### ОБЯЗАТЕЛЬНОЕ ЗАДАНИЕ 1
Перепишите дословно отрывок из текста о Монстрации: начните со слов «Артем Лоскутов о» и остановитесь после слов «больше примерно в 40 раз.».

### ИСХОДНЫЙ ТЕКСТ
Ломай комедию: Что происходит с Монстрацией?

Артем Лоскутов о Монстрации как о политическом и художественном феномене, его эволюции и о том, что происходит с одним из самых успешных региональных арт-проектов сегодня

В 2004 году Артем Лоскутов собрал 80 человек, и 1 мая они вышли на улицу с плакатами, которые наверняка в тот день сильно удивили прохожих (сейчас уже, конечно, никого не удивляют). Надписи на транспарантах были построены на игре смыслов и слов и представляли собой всяческие каламбуры и парадоксы, а порой откровенную ересь («Абырвалг!», «Любви все возрасты попкорны», «Люблю Кириллицу, хочу взаимности»). Тема ― любая или абсолютное ее отсутствие. Это на первый взгляд странное массовое действо быстро нашло отклик у самых разных людей. За 14 лет количество городов, где проходит акция, возросло до 20, а участников в одном Новосибирске стало больше примерно в 40 раз.

Долго спорили (и спорят до сих пор, но уже не так активно) о том, что такое Монстрация: политический митинг, хеппенинг, перформанс, флешмоб. Сами организаторы определяют акцию как хеппенинг и подчеркивают, что Монстрация ― в первую очередь арт-проект. Действительно, это своеобразное «шествие» не ставит перед собой никаких конкретных политических целей, да и в целом выглядит максимально несерьезно ― толпа смешно разодетых людей гуляет по городу с плакатами в защиту енотов и против Агутина. Однако массовость происходящего и социальные подтексты некоторых лозунгов (от довольно прямолинейной фразы «Мы вам не они» до абсурдной «У нас есть право на звонок авокадо») заставили говорить о Монстрации как о форме общестенной активности в защиту гражданских свобод. Мероприятие таким образом получило политическую окраску и стало причиной ряда конфликтов с местными властями. В особенности досталось первенцу ― Монстрации в Новосибирске и лично создателю, Артему Лоскутову.

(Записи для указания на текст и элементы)
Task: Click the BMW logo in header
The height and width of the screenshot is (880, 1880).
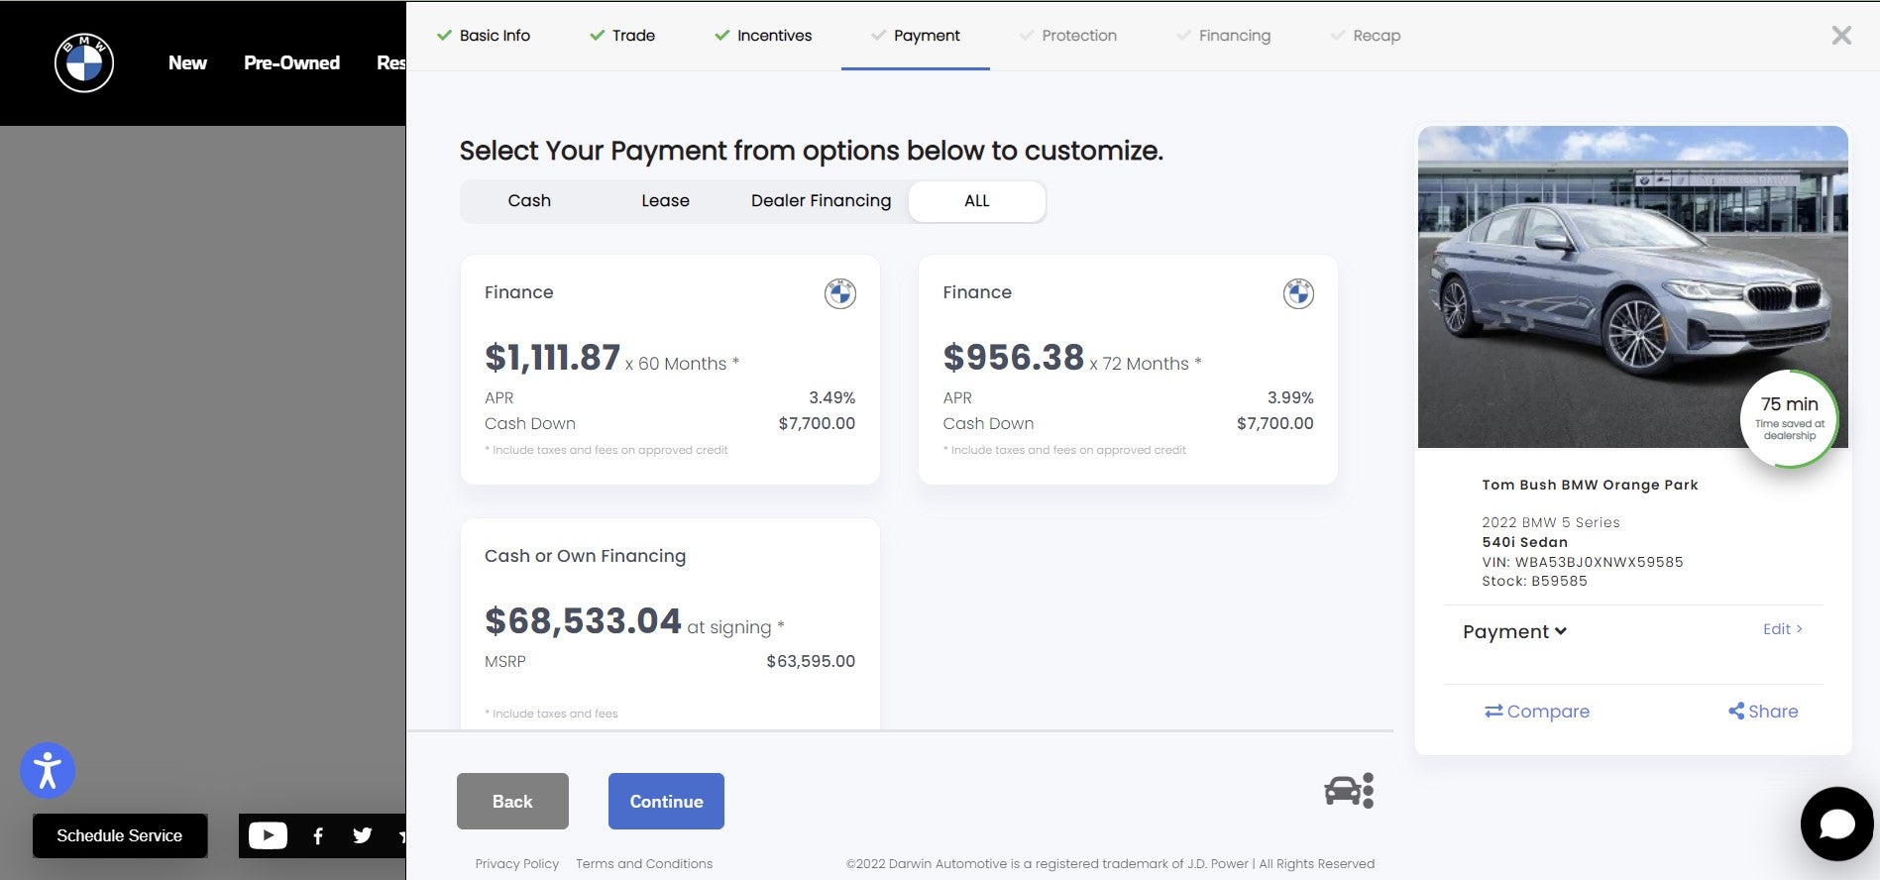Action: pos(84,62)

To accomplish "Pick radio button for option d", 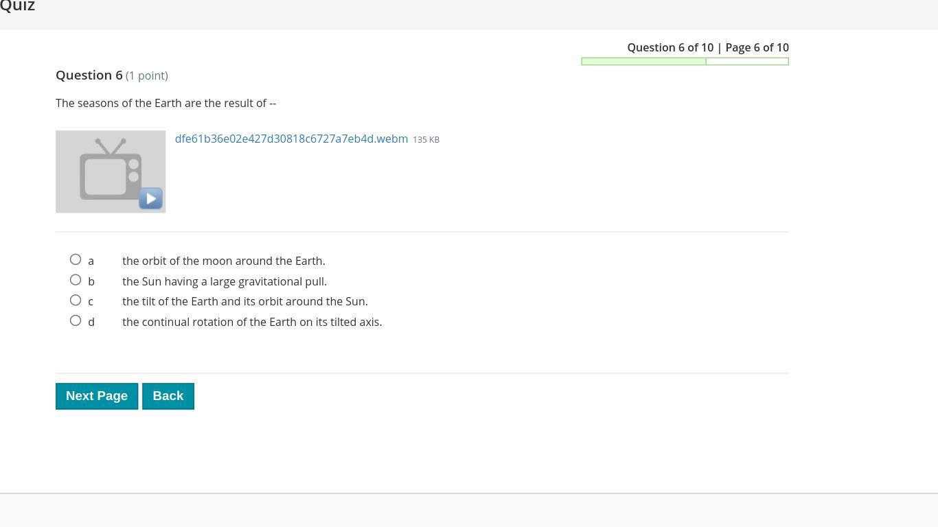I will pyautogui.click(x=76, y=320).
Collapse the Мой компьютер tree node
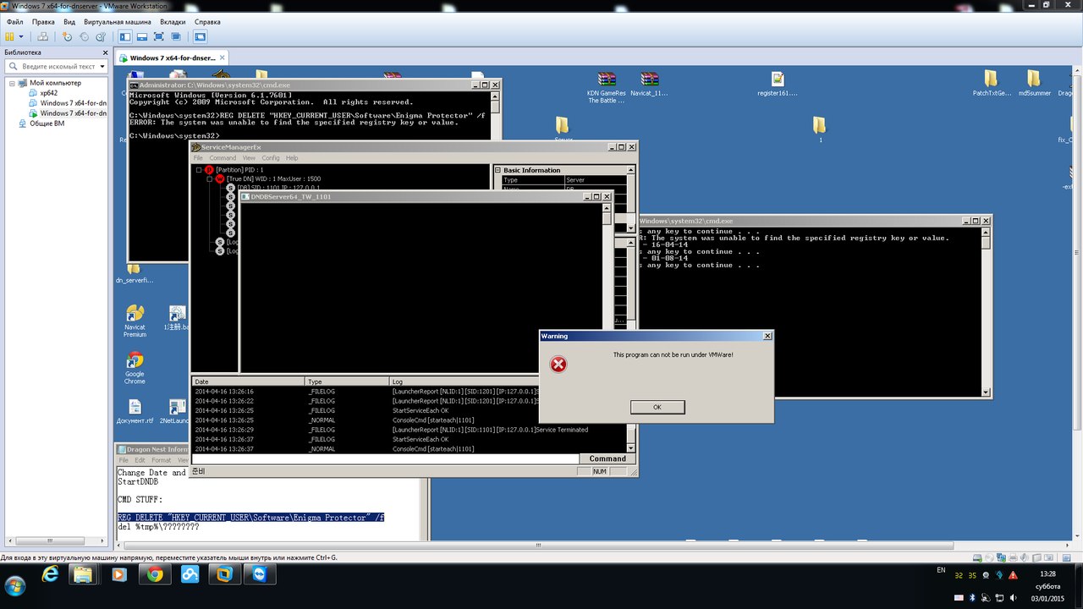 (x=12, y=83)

### ОБЯЗАТЕЛЬНОЕ ЗАДАНИЕ 2
Сколько строк записей содержат строку «screenshot» с учетом регистра? В ответе укажите только число.

### РАЗБОР РЕШЕНИЯ 1
Артем Лоскутов о Монстрации как о политическом и художественном феномене, его эволюции и о том, что происходит с одним из самых успешных региональных арт-проектов сегодня

В 2004 году Артем Лоскутов собрал 80 человек, и 1 мая они вышли на улицу с плакатами, которые наверняка в тот день сильно удивили прохожих (сейчас уже, конечно, никого не удивляют). Надписи на транспарантах были построены на игре смыслов и слов и представляли собой всяческие каламбуры и парадоксы, а порой откровенную ересь («Абырвалг!», «Любви все возрасты попкорны», «Люблю Кириллицу, хочу взаимности»). Тема ― любая или абсолютное ее отсутствие. Это на первый взгляд странное массовое действо быстро нашло отклик у самых разных людей. За 14 лет количество городов, где проходит акция, возросло до 20, а участников в одном Новосибирске стало больше примерно в 40 раз.

### РАЗБОР РЕШЕНИЯ 2
1